** Task to complete **
Copy each line from the entries below that contains the word "screenshot".

(Stored items)
:::
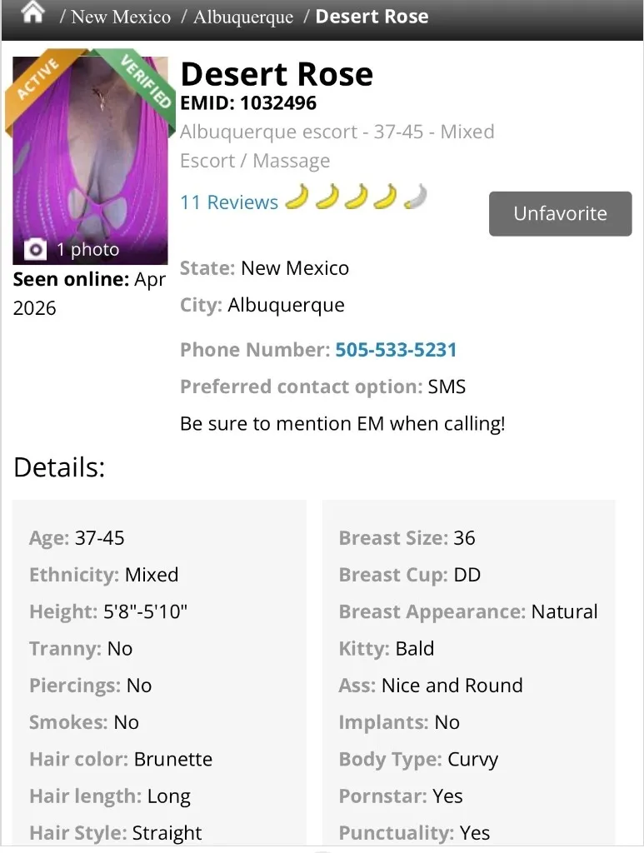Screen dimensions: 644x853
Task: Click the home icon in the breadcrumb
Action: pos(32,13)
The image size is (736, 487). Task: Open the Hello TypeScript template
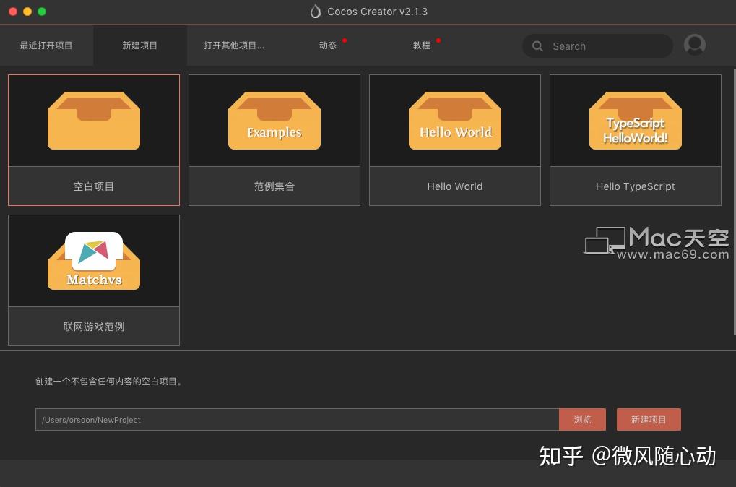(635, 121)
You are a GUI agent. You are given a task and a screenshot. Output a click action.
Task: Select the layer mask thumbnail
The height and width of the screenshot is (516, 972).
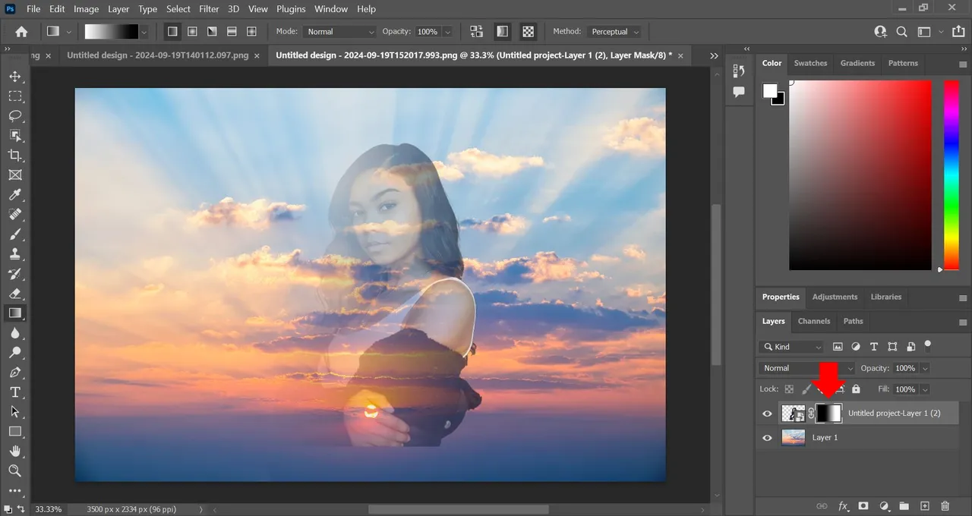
:::
** Expected output **
You are a GUI agent. You are given a task and a screenshot. Output a click action.
The height and width of the screenshot is (516, 972).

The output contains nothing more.